12

The background of my study:

In a Gibbs sampling where we sample $X$ (the variable of interests) and $Y$ from $P(X|Y)$ and $P(Y|X)$ respectively, where $X$ and $Y$ are $k$-dimensional random vectors. We know that the process is usually split into two stages:

  1. Burn-in Period, where we discard all the samples. Denote the samples as $X_1\sim X_t$ and $Y_1\sim Y_t$.
  2. "After-Burn-in" Period, where we average the samples $\bar{X} = \frac{1}{k}\sum_{i=1}^k X_{t+i}$ as our final desired result.
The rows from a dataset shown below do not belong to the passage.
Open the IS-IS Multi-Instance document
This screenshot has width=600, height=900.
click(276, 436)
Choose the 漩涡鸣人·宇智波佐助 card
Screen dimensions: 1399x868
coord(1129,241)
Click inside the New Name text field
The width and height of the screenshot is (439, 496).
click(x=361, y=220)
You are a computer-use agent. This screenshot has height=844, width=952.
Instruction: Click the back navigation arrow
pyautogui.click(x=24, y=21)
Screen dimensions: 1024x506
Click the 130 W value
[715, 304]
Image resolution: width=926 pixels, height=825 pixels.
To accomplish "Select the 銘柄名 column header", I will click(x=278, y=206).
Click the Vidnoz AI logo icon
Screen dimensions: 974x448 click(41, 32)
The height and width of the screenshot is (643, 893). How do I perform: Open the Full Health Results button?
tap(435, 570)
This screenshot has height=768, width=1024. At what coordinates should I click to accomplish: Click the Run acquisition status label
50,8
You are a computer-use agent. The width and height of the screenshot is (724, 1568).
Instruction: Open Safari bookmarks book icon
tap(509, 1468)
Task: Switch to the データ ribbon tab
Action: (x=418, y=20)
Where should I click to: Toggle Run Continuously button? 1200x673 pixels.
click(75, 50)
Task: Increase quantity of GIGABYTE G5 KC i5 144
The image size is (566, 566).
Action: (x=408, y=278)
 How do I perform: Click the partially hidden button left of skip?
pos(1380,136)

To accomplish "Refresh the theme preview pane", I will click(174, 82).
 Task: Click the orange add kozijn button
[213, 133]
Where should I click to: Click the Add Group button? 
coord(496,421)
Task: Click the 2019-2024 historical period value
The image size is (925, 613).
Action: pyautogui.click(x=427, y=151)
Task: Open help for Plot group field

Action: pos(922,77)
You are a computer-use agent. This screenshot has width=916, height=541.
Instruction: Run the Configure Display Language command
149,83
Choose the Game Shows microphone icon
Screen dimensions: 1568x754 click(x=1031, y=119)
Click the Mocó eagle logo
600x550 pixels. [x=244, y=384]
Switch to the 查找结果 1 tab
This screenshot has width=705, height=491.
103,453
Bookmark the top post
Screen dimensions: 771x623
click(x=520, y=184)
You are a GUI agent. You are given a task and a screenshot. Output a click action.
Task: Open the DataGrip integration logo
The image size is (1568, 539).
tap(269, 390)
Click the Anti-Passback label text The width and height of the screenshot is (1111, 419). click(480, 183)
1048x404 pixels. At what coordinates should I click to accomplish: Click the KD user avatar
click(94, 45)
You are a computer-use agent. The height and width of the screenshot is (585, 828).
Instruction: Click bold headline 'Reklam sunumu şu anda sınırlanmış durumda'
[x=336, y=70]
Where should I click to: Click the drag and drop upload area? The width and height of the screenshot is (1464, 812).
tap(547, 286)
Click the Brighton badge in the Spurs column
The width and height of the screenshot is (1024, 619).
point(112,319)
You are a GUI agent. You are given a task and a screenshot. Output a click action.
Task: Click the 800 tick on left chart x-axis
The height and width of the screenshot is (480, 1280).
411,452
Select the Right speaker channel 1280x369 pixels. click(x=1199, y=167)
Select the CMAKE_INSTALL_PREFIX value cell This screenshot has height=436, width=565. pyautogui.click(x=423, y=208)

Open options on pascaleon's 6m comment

However, the samples in the "after-burn-in" sequence $X_{t+1}\sim X_{t+k}$ are not independently distributed. Therefore if I want to inspect the variance of the final result, it becomes

$$\operatorname{Var}[\bar{X}] = \operatorname{Var}\left[\sum_{i=1}^k X_{t+i}\right] = \frac{1}{k^2}\left(\sum_{i=1}^k\operatorname{Var}[X_{t+i}] + \sum_{i=1}^{k-1} \sum_{j=i+1}^k \operatorname{Cov}[X_{t+i},X_{t+j}]\right)$$

Here the term $\operatorname{Cov}[X_{t+i},X_{t+j}]$ is a $k\times k$ cross-covariance matrix applies to any $(i,j)$ with $i<j$.

For example, I have

$$X_{t+1} = (1,2,1)'\\ X_{t+2} = (1,0,2)'\\ X_{t+3} = (1,0,0)'\\ X_{t+4} = (5,0,-1)'$$

then I could estimate the covariance matrix $\operatorname{Cov}[X_{t+i}, X_{t+i+1}]$ with

$$ \frac{1}{3}\sum_{i=1}^3 (X_{t+i}-\mu_{t+i})(X_{t+i+1}-\mu_{t+i+1})' $$

Now I am interested in if the resulting estimation is significantly non-zero so that I need to include it into my variance estimation of $\operatorname{Var}[\bar{X}]$.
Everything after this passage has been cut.